很快到了回程這天,太子看著憂心忡忡的眾人,安撫道:「既然侍衛隊沒有找到鬱尚書,恐怕他已經找地方醫治了,我們先回去,不能讓陛下等我們的消息。」


    「至於鬱尚書那邊,就讓桑州牧派人去各家醫館找找,我們在京都等消息吧。」


    眾人聽從太子的安排,坐上馬車啟程了。


    路上,侍衛們齊刷刷走在兩邊,大部分整整齊齊,隻有一小塊隊伍缺了人,看上去頗為明顯。


    太子掀開帷幔,對那隻剩十幾人的侍衛隊道:「聽說前麵經常有山賊出沒,你們先去探探路吧。」


    侍衛隊聽令,朝前麵的山林裏跑去,很快沒了蹤影。


    他們來桑府時也是這麽走的,並沒有遇到危險,所以此刻也沒有多謹慎。


    十幾人在林子裏走了走,準備回去匯報時,忽然聽到一陣窸窣的響動。


    緊接著幾個黑衣人不知從何處跳出來,他們個個手持大刀,滿臉蕭殺之氣,二話不說朝侍衛砍來。


    這哪裏是山賊,分明就是刺客,侍衛們招架不住,擋不住幾招,便紛紛掉了腦袋。


    有幾人想逃命,很快就被追上,瞬間丟掉性命。


    黑衣人把侍衛的屍體拖走,很快,林子恢復了原有的寂靜,隻餘林中鳥在嘰嘰喳喳地叫著。

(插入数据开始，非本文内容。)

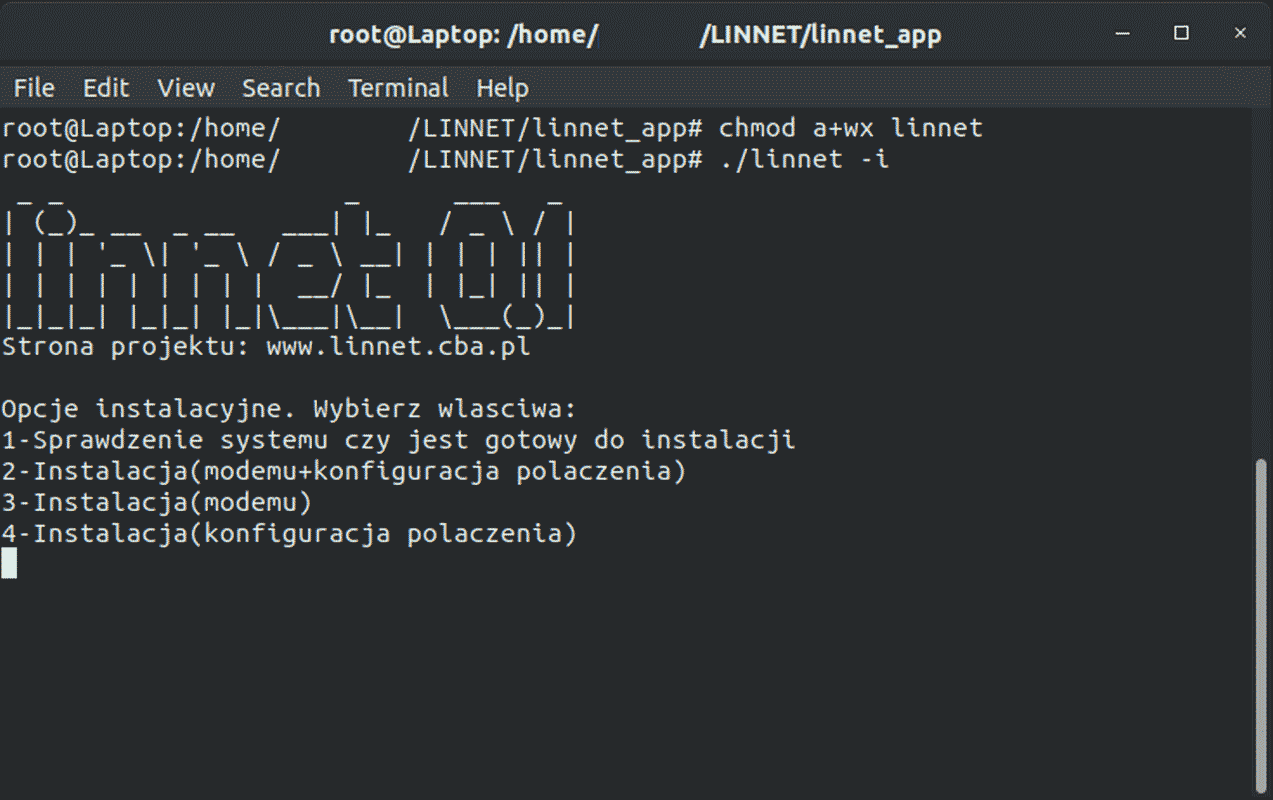Click the chmod a+wx linnet command
Image resolution: width=1273 pixels, height=800 pixels.
point(851,128)
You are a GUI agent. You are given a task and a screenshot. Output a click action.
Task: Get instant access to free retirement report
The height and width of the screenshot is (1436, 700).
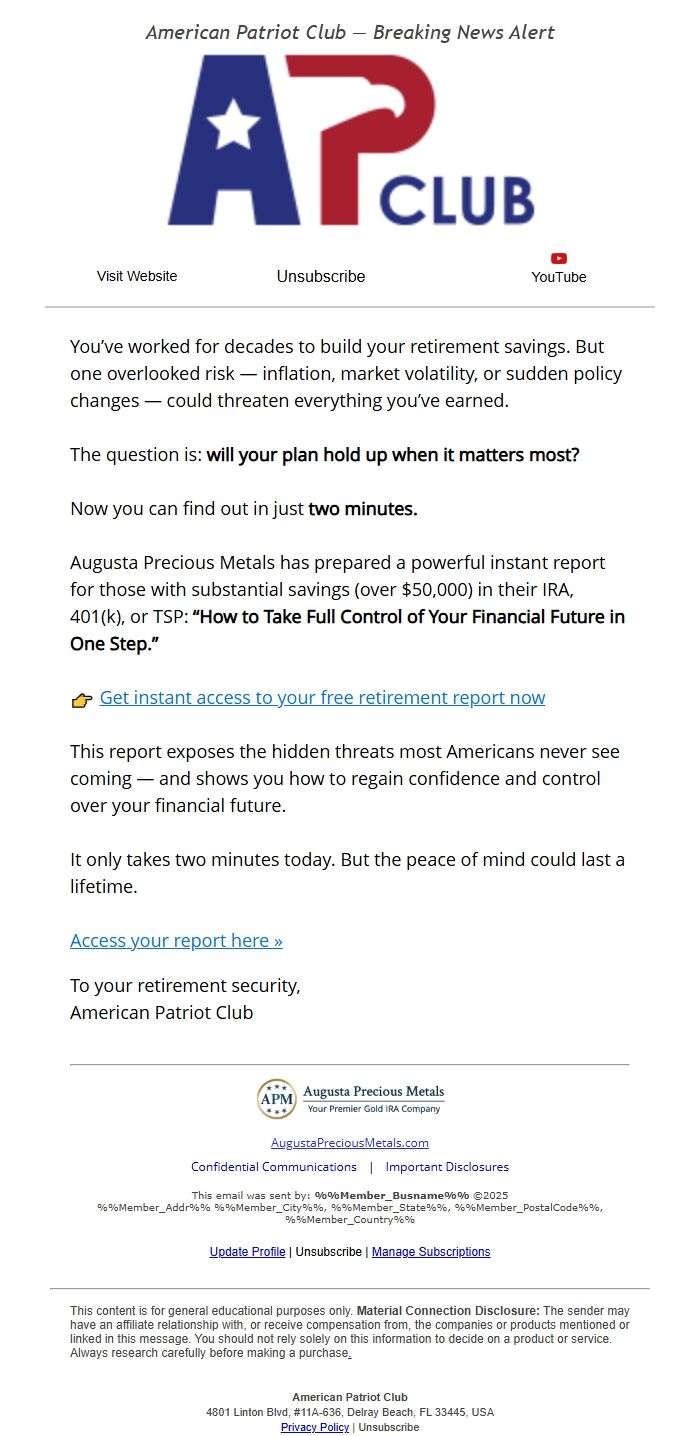322,698
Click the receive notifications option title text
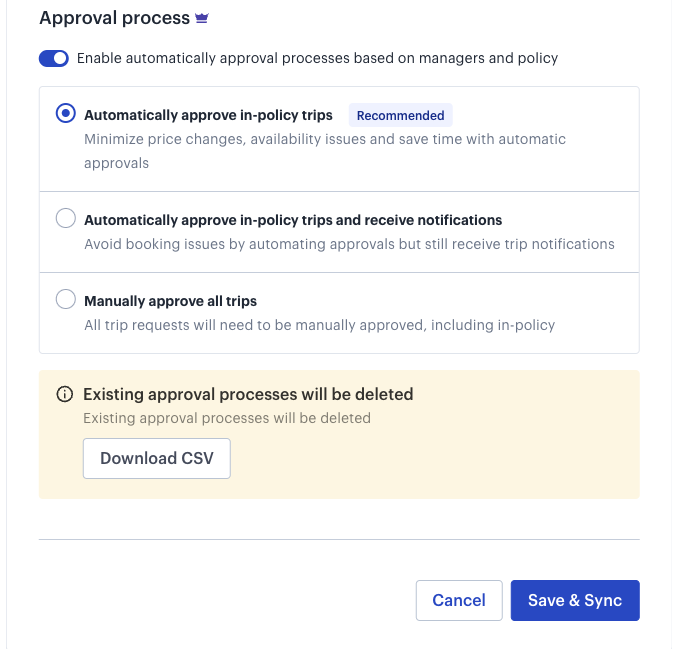The image size is (674, 649). pos(293,220)
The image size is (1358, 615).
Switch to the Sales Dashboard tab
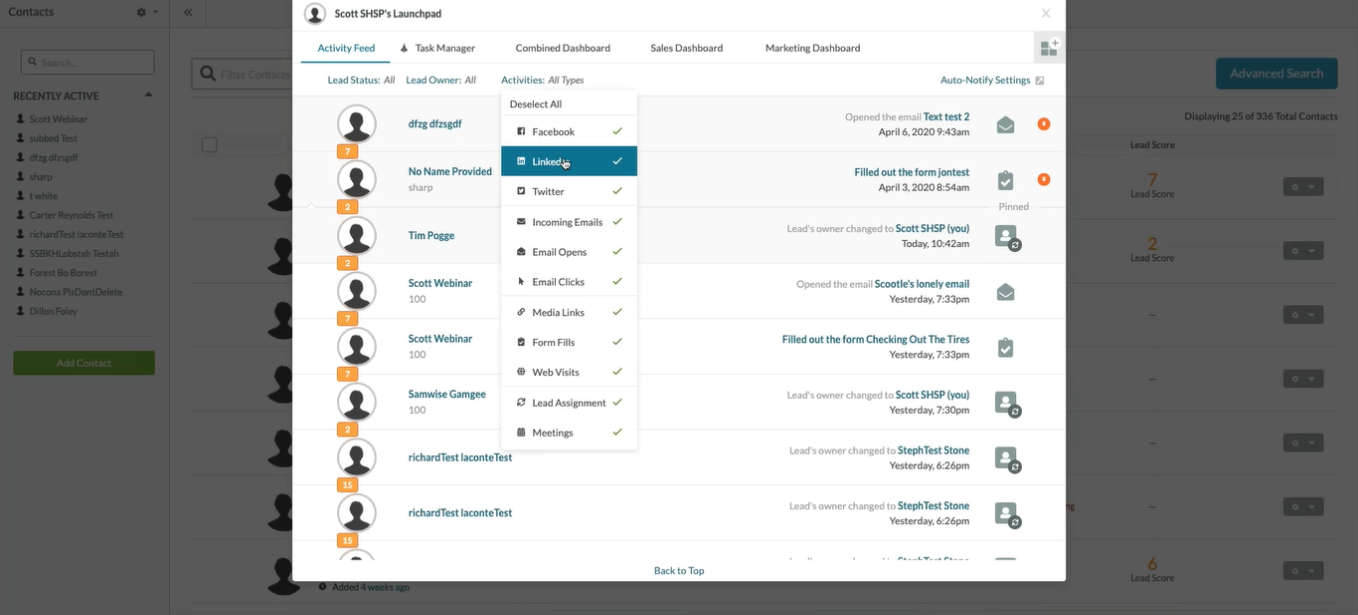point(686,48)
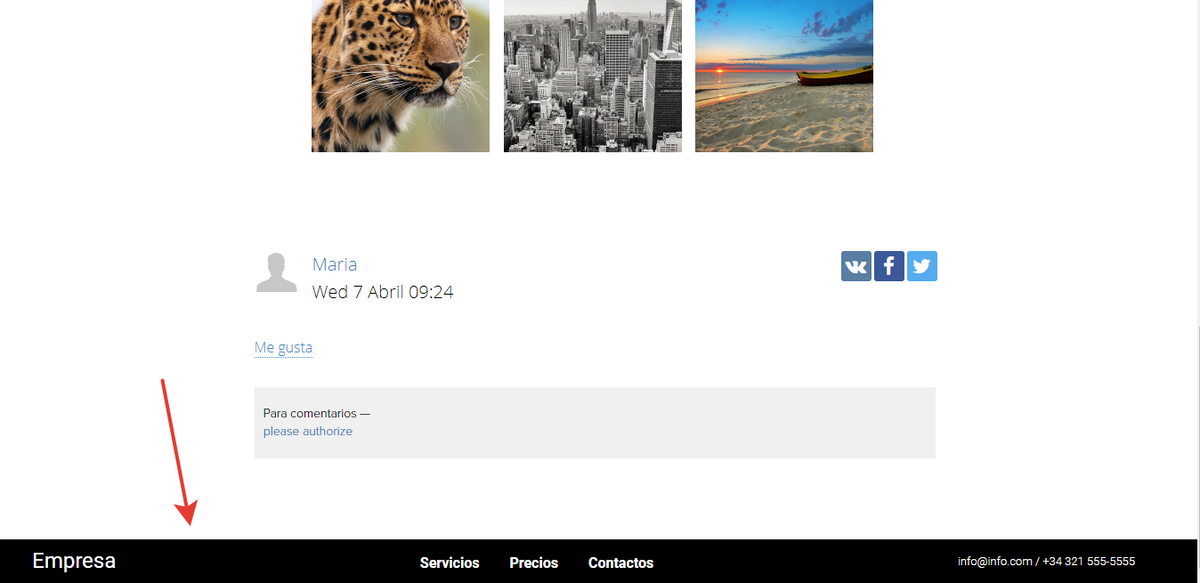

    不出半月左右,太子一行人回到京都,又迅速投入到原有的工作中。


    太子回了皇宮,跪在紹皇麵前,第一件事不是邀治水的功,而是把鬱安遭難的事情說了出來。


    他憂心忡忡地道:「兒臣叫侍衛搜了一天,也沒能找到鬱尚書,他應該已經在某間醫館養傷了。」


    「豈有此理!」紹皇勃然大怒,狠狠一甩袖,把桌案上的東西全部掃到地上,發出劈裏啪啦的聲響。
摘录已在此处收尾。